I am intrigued, however, by the discomfort that I think many young Christians feel at taking a moral stance simply because Scripture says it. It would be a bit humiliating, would it not, to examine all the arguments and then to find ourselves up against it, as it were, retreating to the privileged position of moral teaching based on special revelation? To many young Christians (even of the conservative sort, like me) who have invested a good deal in defending the rationality and intellectual plausibility of our tradition, that sort of conclusion would not be far from finding oneself taking up the cross of the flat-earthers: not only are "the facts" against our position, but society is as well.

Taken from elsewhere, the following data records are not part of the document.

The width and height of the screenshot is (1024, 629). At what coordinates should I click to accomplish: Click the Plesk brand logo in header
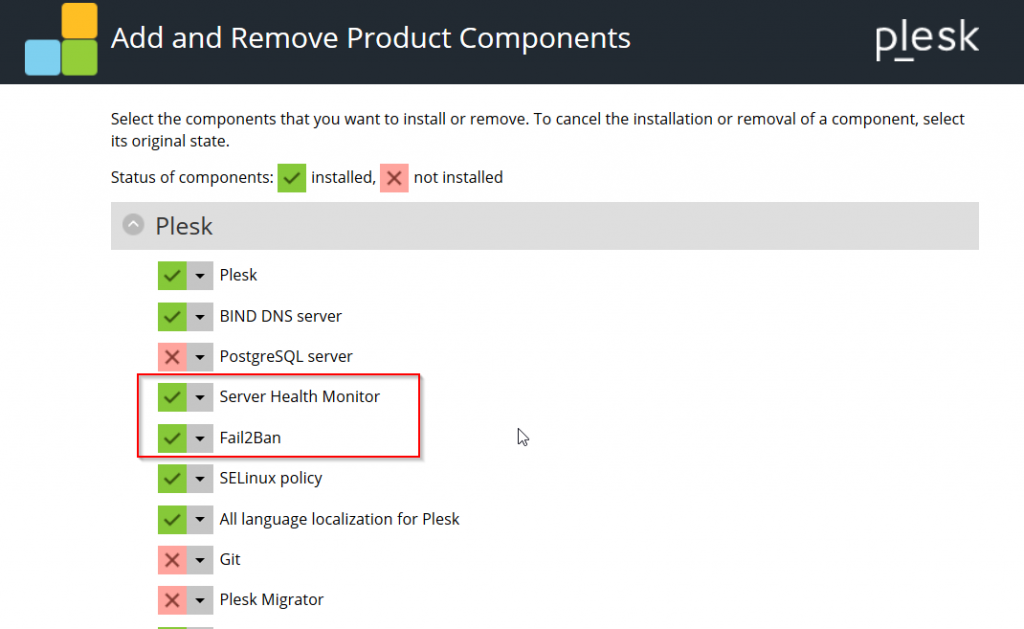[x=927, y=40]
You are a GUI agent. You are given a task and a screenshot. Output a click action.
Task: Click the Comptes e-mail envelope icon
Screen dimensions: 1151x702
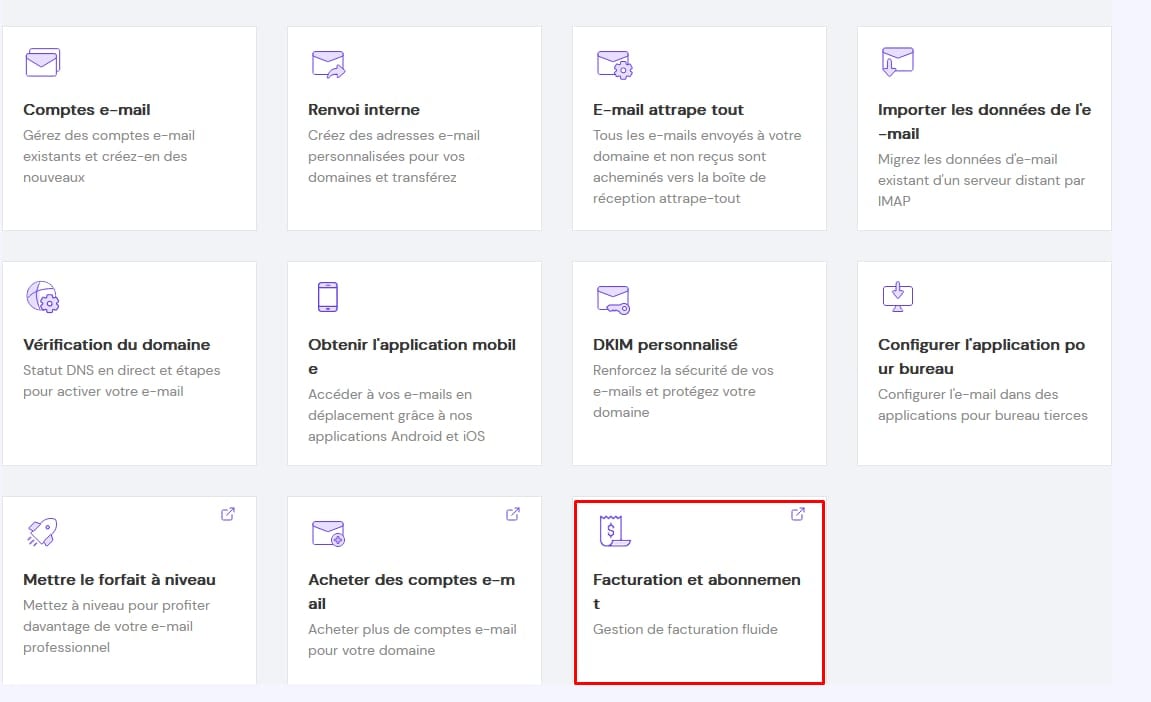tap(42, 63)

That is precisely the sort of humiliation, however, that we ought to be willing to countenance. It is not so different from the humiliation of the Word that is the center and presupposition of our faith. It may be that such a humiliation is crucial to see the reasons of Scripture from within, to make sense of what's at stake in the relationship between man and woman that makes such a relationship irreplaceably unique. In a world where the paradigmatic act of intellect is to doubt, such a credulous obedient stance can only engender embarrassment.
Two further cautions, though, are necessary. First, I acknowledge the possibility of genuine humiliation here only to highlight the stakes and to see in which direction the prevailing winds will invariably push the argument. In a society where appeals to Scripture's authority are considered as inescapably anti-intellectual and where the stance that homosexuality is morally wrong is deeply offensive, those interested in the intellectual respectability of the Church's witness will have built in motivations to seek ways of sanctioning same-sex romantic unions within the pages of the text. The inquiry in such conditions will take a very different tack, and the forcefulness of various arguments will seem different because of the broader cultural pressures at work. In other words, the rules of reading will be established in such a way to make progressive conclusions more plausible.
This temptation, however, works the opposite direction as well. Appealing to a revelation that confounds the wisdom of the wise (1 Corinthians 1:26) has sometimes been used to foreclose the work of investigation and inquiry altogether, or to simply treat our status as cultural pariahs as proof of a position's truthfulness. There can be no room for such anti-intellectual fideism here, however, nor for bad logic. Authority can command obedience in the absence of other reasons (and even in the face of reasons to the contrary) as a provisional moment, but not a final one. Our obedience may continue until we are dead (and beyond), but that is only because of the aforementioned hope that stands beneath the intellectual Christian life. Our confident obedience to such an authority will hinge on how deeply we integrate other reasons for trusting in it in other areas. If we had reason to believe such an authority was not only morally pure but also incapable of error, then we might cheerfully and rationally adopt its prescriptions without hesitation.
My hope is that we will not be in a position where the argument goes forward in terms of Scripture alone. But acknowledging that possibility at the outset is helpful for clarifying what’s at stake in the method we adopt. Acknowledging and submitting to the authority of Scripture gives Christians real reasons to look for arguments that comport with its teaching and to maintain a general skepticism or wariness about arguments that do not.
Finally, I would note that I have only posited the authority of Scripture, rather than argue for it. The latter would take us even further afield. Additionally, I recognize that further work needs to be done on how Scripture's teachings relate to our "experience," whatever that is. More on that later. And I would also note that I have not attempted to explain what Scripture says, of course. To those arguments we turn next.